This app is deployed in static webapp and uses node JS for managed Azure functions. Azure functions version 4 is used.
Below is the folder structure that needs to be deployed for Azure functions V4
screenshot_2025-07-20_at_11.08.02 pm.png
api/host.json
{
"version": "2.0",
"logging": {
"applicationInsights": {
"samplingSettings": {
"isEnabled": true,
"excludedTypes": "Request"
}
}
},
"extensionBundle": {
"id": "Microsoft.Azure.Functions.ExtensionBundle",
"version": "[3.*, 4.0.0)"
},
"functionApp": {
"id": "emotional-support-bot" // This is your entire app name
}
}
api/package.json
{
"name": "emotional-support-bot-api",
"version": "1.0.0",
"description": "Azure Functions for emotional support bot",
"main": "src/functions/*.js",
"scripts": {
"start": "func start",
"test": "echo \"No tests yet...\""
},
"dependencies": {
"@azure/functions": "^4.0.0",
"@azure/ai-text-analytics": "^5.1.0",
"@azure/openai": "^2.0.0",
"@azure/core-auth": "^1.5.0"
},
"devDependencies": {
"azure-functions-core-tools": "^4.0.0"
}
}
Please take a look at the section main. Main should contain the source to the node js function files which we need to run as part of static webapps
api/src/functions/analyze-sentiment.js
// src/functions/analyze-sentiment.js
const { app } = require('@azure/functions');
app.http('analyze-sentiment', {
methods: ['POST'],
authLevel: 'anonymous',
route: 'analyze-sentiment',
handler: async (request, context) => {
context.log('Processing sentiment analysis request');
try {
const { text } = await request.json();
if (!text) {
return {
status: 400,
headers: {
'Content-Type': 'application/json'
},
body: JSON.stringify({ error: 'Text is required' })
};
}
const endpoint = process.env.TEXT_ANALYTICS_ENDPOINT;
const key = process.env.TEXT_ANALYTICS_KEY;
// Logging for debugging
context.log('Endpoint:', process.env.TEXT_ANALYTICS_ENDPOINT);
context.log('Key exists:', !!process.env.TEXT_ANALYTICS_KEY);
if (!endpoint || !key) {
context.log.error('Text Analytics configuration missing');
return {
status: 500,
headers: {
'Content-Type': 'application/json'
},
body: JSON.stringify({ error: 'Text Analytics configuration missing' })
};
}
const response = await fetch(`${endpoint}/text/analytics/v3.1/sentiment`, {
method: 'POST',
headers: {
'Content-Type': 'application/json',
'Ocp-Apim-Subscription-Key': key
},
body: JSON.stringify({
documents: [
{
id: '1',
text: text,
language: 'en'
}
]
})
});
if (!response.ok) {
const errorText = await response.text();
context.log.error(`Text Analytics API failed: ${response.status} - ${errorText}`);
throw new Error(`Text Analytics API failed: ${response.status}`);
}
const data = await response.json();
const sentimentResult = data.documents[0];
return {
status: 200,
headers: {
'Content-Type': 'application/json'
},
body: JSON.stringify(sentimentResult)
};
} catch (error) {
context.log.error('Error in analyze-sentiment:', error);
return {
status: 500,
headers: {
'Content-Type': 'application/json'
},
body: JSON.stringify({ error: 'Internal server error: ' + error.message })
};
}
}
});
api/src/functions/generate-response.js
// src/functions/generate-response.js
const { app } = require('@azure/functions');
function getSystemPrompt(sentiment) {
const sentimentLabel = sentiment.sentiment;
const confidence = sentiment.confidenceScores;
let prompt = `You are an empathetic AI support assistant. The user's message has been analyzed with sentiment: ${sentimentLabel} (positive: ${confidence.positive.toFixed(2)}, neutral: ${confidence.neutral.toFixed(2)}, negative: ${confidence.negative.toFixed(2)}).

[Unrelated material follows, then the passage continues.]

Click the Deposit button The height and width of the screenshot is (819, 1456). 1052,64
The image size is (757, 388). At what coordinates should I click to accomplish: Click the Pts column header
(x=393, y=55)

Based on this sentiment analysis, provide appropriate emotional support:
`;
if (sentimentLabel === 'positive') {
prompt += `- The user seems to be feeling good. Acknowledge their positive emotions and encourage them to continue.
- Be supportive and celebratory while staying genuine.
- Ask follow-up questions to understand what's going well.`;
} else if (sentimentLabel === 'negative') {
prompt += `- The user seems to be struggling or feeling down. Provide compassionate support.
- Validate their feelings and offer comfort.
- Suggest coping strategies or gentle encouragement.
- Be careful not to dismiss their concerns.`;
} else {
prompt += `- The user's sentiment is neutral. Provide balanced support.
- Try to understand more about their situation.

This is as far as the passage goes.